For units inference, we are using a hand-rolled constraint solver that relies on Gaussian elimination. We are building a single, huge constraint matrix.
The scientific simulations that we are targeting may well consist of millions of lines of Fortran, so you can imagine that we have efficiency problems with this approach. There is a lot that can be done to improve efficiency, but we thought we could take this as an opportunity to outsource this to an external constraint solver. We already have z3 and sbv as a dependency, but we are still unsure whether our units inference can be done with sbv as-is or whether we may need to extend it.
At any rate, many thanks for your excellent work on this package!
LeventErkok
commented
7 years ago I think SMT-Solvers would do a fantastic job with unit analysis, and SBV would be able to let you code it up just fine. Having said that, the SBV code you posted is quite unconventional, and it probably doesn't mean what you had in mind. In particular:
let m = literal Units
let s = literal Unitswould make m and s exactly the same thing. (Note that this follows from Haskell and has nothing to do with SBV. Same RHS, same LHS.) Also, calling both sat/prove on the same goal sounds suspicious.
If you can answer a few questions, I might be able to give some suggestions:
Do you have a fixed set of units? Or do you not know that ahead of time? (i.e., meters, seconds,.. etc., for a fixed sets, or does the system need to be able to deal with new units dynamically?) SBV can deal with both, but modeling them would be quite different.
What sort of a property would you want to prove? A sample would be nice to see, doesn't have to be in SBV notation at all.
buggymcbugfix
commented
7 years ago Thank you for your comments concerning issues with my code.
Regarding your first question: we need to be able to deal with arbitrary units, given by the user, i.e. there is not a set of units that we know ahead of time.
Regarding your second question: I will give examples in pseudo-Haskell with units in angle brackets:
We are doing the following three things—
dist :: Double <m>
dist = 5
time :: Double <s>
time = 2
time' :: Double <s>
time' = dist -- bad: unit mismatch
speed = dist / time -- good
speed' = dist + time -- bad: can't add quantities of different units!speed = dist / time -- should infer `speed :: Double <m s⁻¹>`
square x = x*x -- unit-polymorphic function
a = square dist -- should infer `a :: Double <m²>`
b = square time -- should infer `b :: Double <s²>`f = 4.76
s = 78.5
work = f * s
-- suggest `f`and `s` as critical, the unit of `work` can be derivedOn top of this users can define unit aliases like <n> = <kg m s⁻²>, but I believe that this is not relevant here.
LeventErkok
commented
7 years ago I see. That sounds like a very cool project. A few notes:
Even if you may have to deal with arbitrary units, I'm going to guess that by the time you actually check consistency you have the entire set.

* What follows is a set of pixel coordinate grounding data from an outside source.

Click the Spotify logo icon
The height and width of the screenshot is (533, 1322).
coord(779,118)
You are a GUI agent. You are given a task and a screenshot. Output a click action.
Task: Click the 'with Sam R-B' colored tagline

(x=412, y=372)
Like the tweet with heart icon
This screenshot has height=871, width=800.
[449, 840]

If that's the case, you should use an enumeration type instead of an uninterpreted sort in SBV, which will properly translate the constants back and forth. See this as an example: https://hackage.haskell.org/package/sbv-6.1/docs/Data-SBV-Examples-Misc-Enumerate.html
It is best to delay all constraints solving to the end and send them to the SMT solver in one shot. (You can use getUnsatCores to find minimal conflicting sets at the end.)
This problem sounds like it can be best dealt with as a type-inference sort of problem. Have you looked into those approaches? You can still use an SMT solver via SBV to discharge those type-checking constraints, but that could give you a better handle on the way to structure these. I'm sure you're well aware of the existing work regarding this.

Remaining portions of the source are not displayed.